** start MATERIAL FOR THIS TASK **
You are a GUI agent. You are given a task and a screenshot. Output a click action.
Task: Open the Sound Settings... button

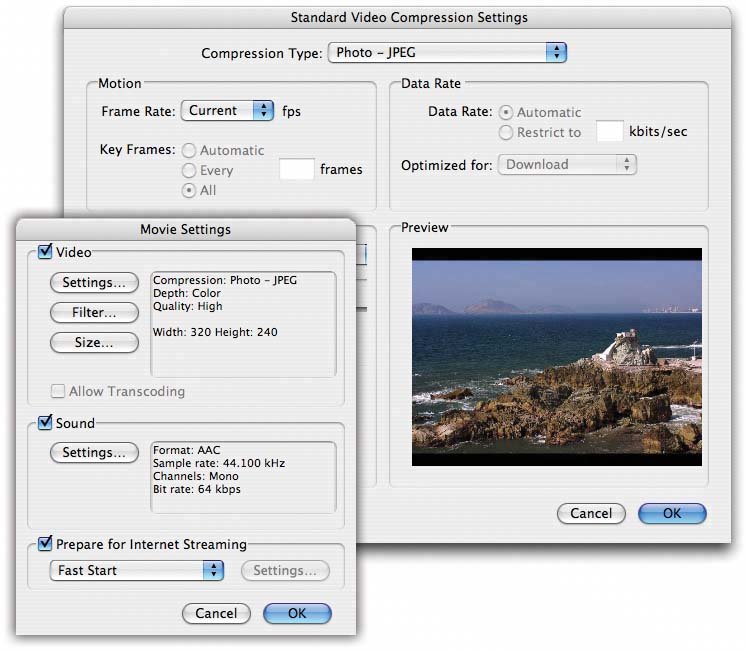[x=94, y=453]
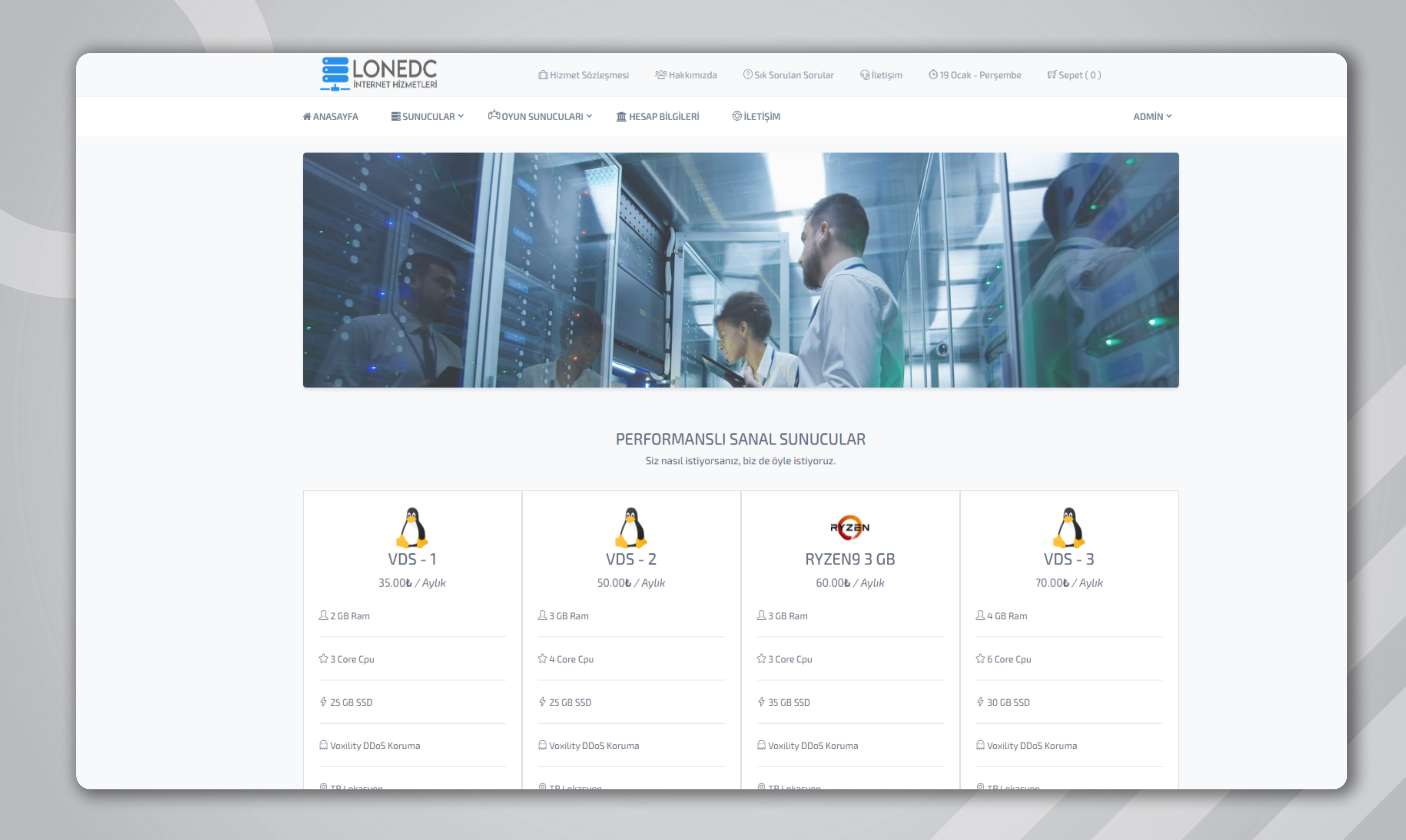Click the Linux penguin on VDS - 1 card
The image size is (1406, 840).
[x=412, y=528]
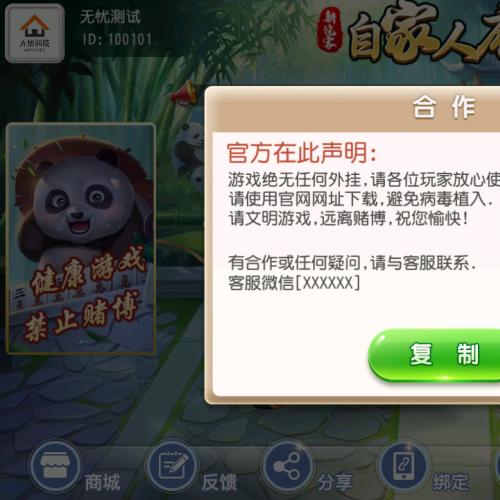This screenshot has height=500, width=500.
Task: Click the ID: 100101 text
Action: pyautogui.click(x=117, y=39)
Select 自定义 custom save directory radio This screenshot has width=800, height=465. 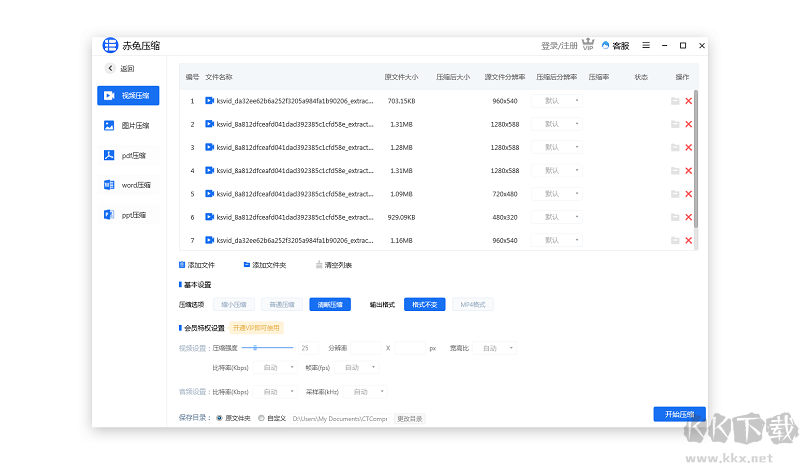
** end MATERIAL FOR THIS TASK **
Copy out every one of the items above verbatim, omitting the pictures.

* [TASK SOLUTION]
You are a GUI agent. You are given a task and a screenshot. Output a click action.
Task: Open the Sound Settings... button

[x=94, y=453]
Click the Linux penguin on VDS - 1 card
The image size is (1406, 840).
[x=412, y=528]
This screenshot has height=500, width=500.
Task: Click the ID: 100101 text
Action: pyautogui.click(x=117, y=39)
Select 自定义 custom save directory radio This screenshot has width=800, height=465. 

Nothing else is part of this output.